Mutfağa giren Sinan'a çevrildi bakışlarım. Baş selamı verip elindeki pastane paketini masaya bıraktı ve çıktı mutfaktan. Saniyeler içinde bu kez Altay girmişti içeriye. Masaya oturup pastane paketini önüne çekti ve böreği açıp yemeye başladı. Kızmam gerekirdi ama ona bile halim yoktu, Altay da bu sakin halime şaşkınlıkla baktı.

"Çekinme lütfen, otur birlikte yiyelim." Dedi, karşısındaki sandalyeyi işaret ederek.

"Afiyet olsun."

Mutfaktan çıkacakken önümde belirdi.
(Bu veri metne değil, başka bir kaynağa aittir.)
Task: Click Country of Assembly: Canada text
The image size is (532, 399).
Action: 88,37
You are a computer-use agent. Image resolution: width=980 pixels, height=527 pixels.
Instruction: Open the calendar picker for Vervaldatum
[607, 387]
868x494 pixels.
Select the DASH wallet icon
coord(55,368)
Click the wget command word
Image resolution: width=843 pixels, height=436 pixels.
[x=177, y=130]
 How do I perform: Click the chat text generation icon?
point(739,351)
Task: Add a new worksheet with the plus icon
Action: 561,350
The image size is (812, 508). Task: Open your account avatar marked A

Sorarcasına ona baktım. "Hadi otur," dedi, içtenlikle. Kafamı anlamsızca salladım. Alay edercesine sırıttı. "Boğazımdan geçmiyor kızım."

Yüzümü bıkkınca buruşturdum. "Seninle uğraşacak halde değilim."

"Ama ben seninle uğraşacak haldeyim." Dedi, gülerken. Sabır çekip masaya oturdum. Böreği ortamıza koyup diğer çatalı da benim önüme bıraktı. Midem bulanıyordu. Böreğin kokusu bunu daha çok harlıyordu. "Ohoo sen böyle şu öküzün her dediğini takacak mısın?" Dedi, ağzına attığı kıymalı börekle. "Bana neler neler diyor. Sikimde değil."

"Beni kendine kıyaslama," dedim, ciddiyetle.

"Niye canım?" Omuzları kalkıp indi. "Sonuçta ikimiz de Emir'in gazabına uğruyoruz."

Sanki ikimiz de Emir'in karısıydık ve mutfakta oturup Emir'in dedikodusunu yapıyorduk. Neden kendini kuma ilan etmişti anlamıyorum. Bakışlarımı etrafa çevirdim. "Haklı mı? Çok mu yüz verdim Serkan'a?"

"Yani," dedi, düşünceli sesiyle. "Çok değil de... Verdin işte biraz. Maraz'ın davetinde başka adamın yanına gitmen dışardan farklı algılandı." Kaşlarım çatıldı. Gülümsedi. "Ben de diğer masadaydım. Size baktığımda baya bir samimi görünüyordunuz. Aranızdaki konuşmayı bilmiyorum ama sanki yıllardır birbirinizi tanıyormuş gibiydiniz."